Prescription Drug Benefit in Medicare Opinion Editorial

submitted 09/24/03 to Scripps Howard syndicate, Washington, DC for national publication

Since the early 1990s, candidates from both political parties have promised to support federal prescription drug benefits. But, we are a few months from the start of the 2004 presidential election process and a Medicare prescription drug benefit is still under attack.

Some critics of today's pending bills in Congress for a prescription drug benefit in Medicare want Americans to believe this legislation is little more than a replay of a repealed federal catastrophic health care law from the 1980s. Some also claim that negative political consequences similar to those of the 1980s await those from both parties who support the 2003 legislation. AARP believes that such viewpoints are the result of drawing the wrong lessons from the past.

A famous warning is that those who cannot remember the past are condemned to repeat it. AARP thinks that understanding what happened surrounding the repealed federal law is essential to drawing appropriate conclusions today.

In 1987, medical doctor Otis Bowen, who had been the Republican governor of Indiana, was serving as secretary of Health and Human Services. "Doc" Bowen had grown concerned that Medicare coverage at that time was not sufficient to help older Americans from suffering financial catastrophe resulting from a serious illness. His own wife had died of cancer after lengthy hospitalization, so Dr. Bowen was not approaching public policy from a theoretical level.

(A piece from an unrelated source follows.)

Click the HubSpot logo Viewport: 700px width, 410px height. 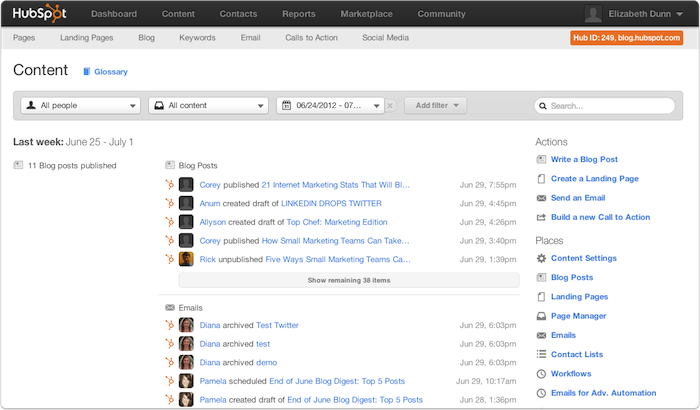39,14
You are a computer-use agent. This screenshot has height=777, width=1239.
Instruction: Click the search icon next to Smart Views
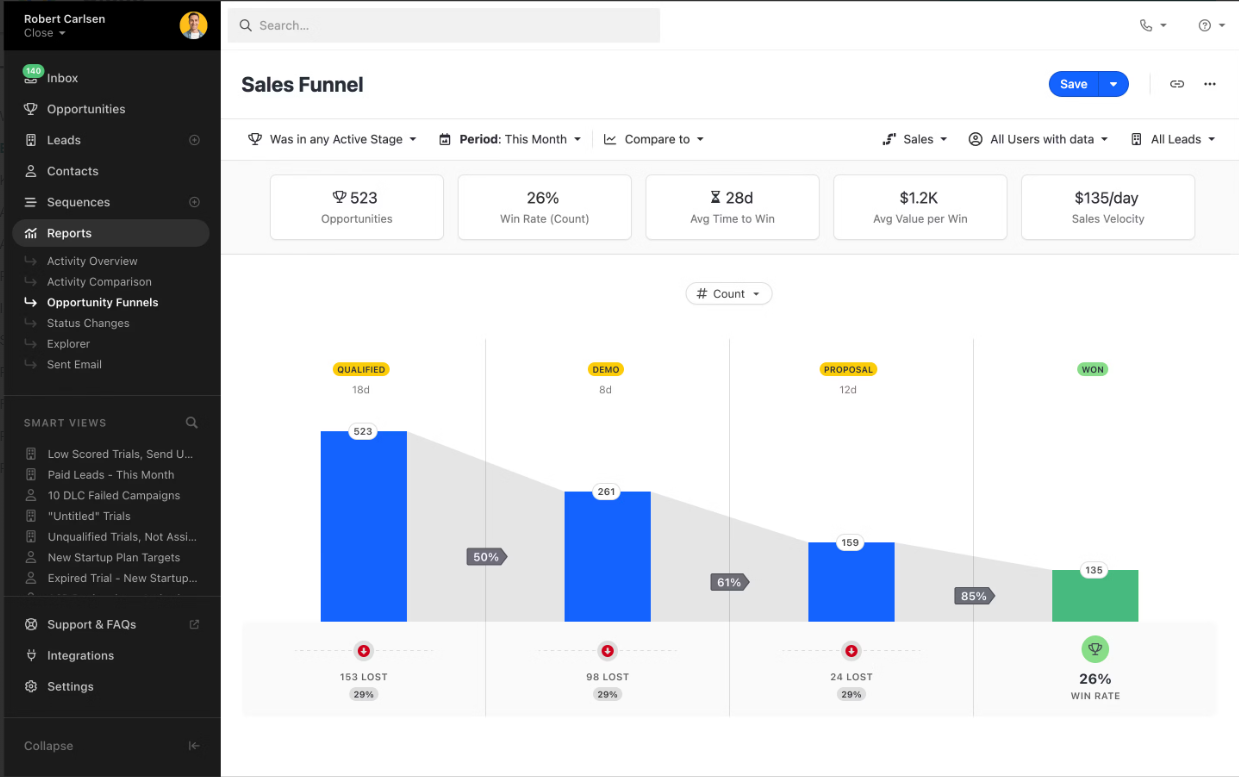pos(192,423)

During his second term, President Ronald Reagan supported the Bowen plan, but since the president insisted that the new law could neither impose new taxes nor add to the federal deficit, this meant that beneficiaries would have to pay for it. A significant and noteworthy champion of the legislation was the legendary Claude Pepper of Florida who helped ensure that the Act received strong bipartisan support. After several months of considerable wrangling and revising in Congress, a bill was ultimately sent to President Reagan, who in 1988 signed into law what was known as the Medicare Catastrophic Health Care Act.

Even though others opposed it, AARP played a prominent role in advocating on behalf of that legislation. It included a then-controversial drug benefit for those with high expenses that added significantly to the costs. The bill also included benefits that limited a patient's liability for long hospital stays or high expenses for doctors, expanded home and community-based care, protected surviving spouses from the devastating costs of long-term care, and added important prevention benefits to Medicare. The program was made mandatory in order to spread the costs widely, and was partially financed by an annual "supplemental premium," capped at $800, that was based on a beneficiary's total income.

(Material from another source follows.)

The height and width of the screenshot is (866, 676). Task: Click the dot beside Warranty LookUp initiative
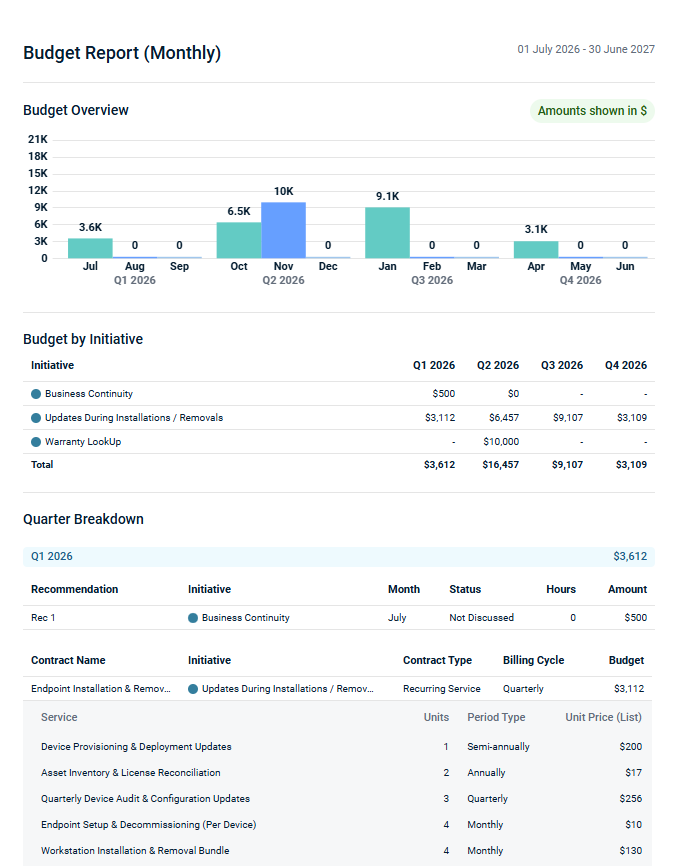click(36, 442)
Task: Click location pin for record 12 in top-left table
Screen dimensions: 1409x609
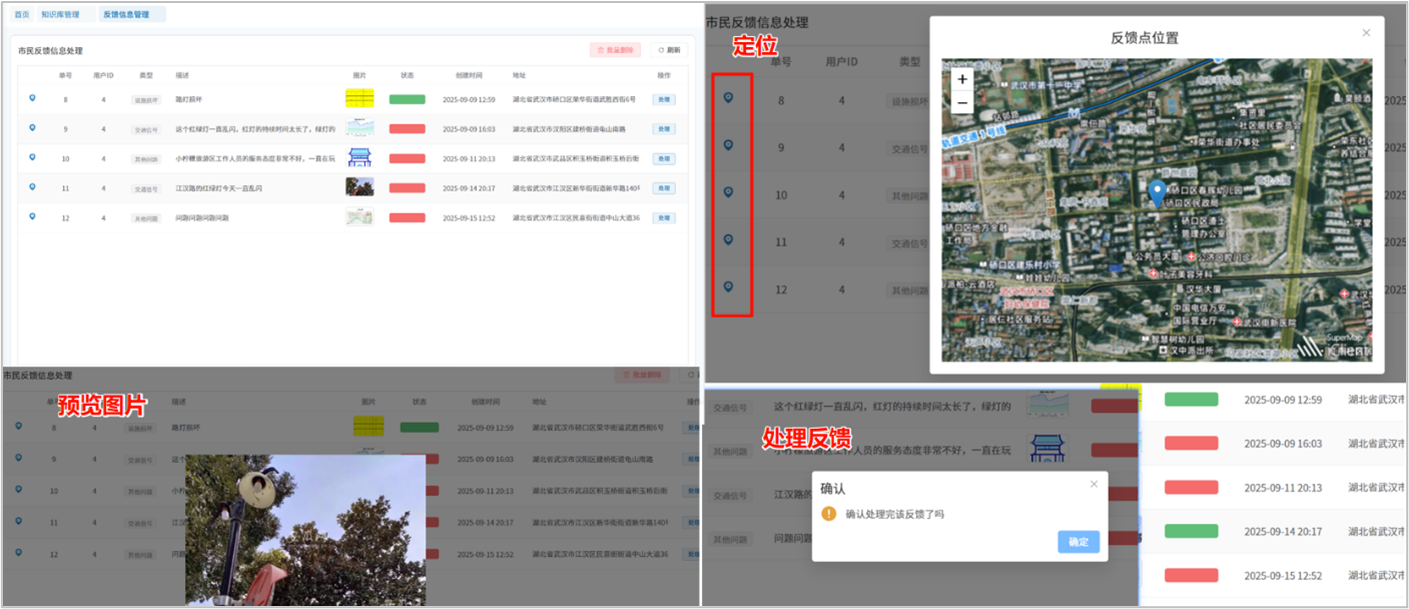Action: click(x=32, y=216)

AARP was criticized by opponents of the 1988 bill. Heated protests erupted by some better-off older Americans. One infamous protest happened in 1989. Congressman Dan Rostenkowski, who was then chairman of the House Ways and Means Committee, was caught on videotape running from an angry demonstration by older Americans in his home district of Chicago. The unusual protest culminated in a 69-year-old woman flinging herself in protest onto the hood of Rostenkowski's parked Chevrolet. The fact that no one would have been required to pay more than the cost of their Medicare benefit was not persuasive. Congress voted to repeal the bill before it ever had a chance to be implemented.

The congressional repeal meant that the debate over providing prescription drug benefits in Medicare remained relevant over the subsequent decades. However, both the context and the design of prescription drug coverage are very different in 2003 compared to the 1980s. True, the repealed federal law did include a drug benefit. But, that law was mandatory, quite unlike today's proposals for voluntary participation of Medicare beneficiaries. Moreover, Medicare premiums are not scaled to income under the proposed legislation, and unlike the past, today's legislation does not cover only very high expenses. Today, there is much less retiree health coverage from employers. And, prescription drugs are far more important in people's lives today, yet cost more. Another difference is that much has also been learned since the 1980s from the private sector and from the states on which to base today's proposed federal program.

Older Americans have now had to wait fourteen years for Congress to address this need again. We hope lawmakers can learn from the lessons of that decade. AARP believes a voluntary and affordable prescription drug benefit in Medicare that works for both middle class and lower income older Americans, while not threatening existing retiree health coverage, will go a long way to making life better in the United States today. Recognizing what history has to teach us can help us to design a program that works and that will retain the support of the American people. Rarely are there second chances in such major legislative efforts. America surely cannot afford to see the past repeated.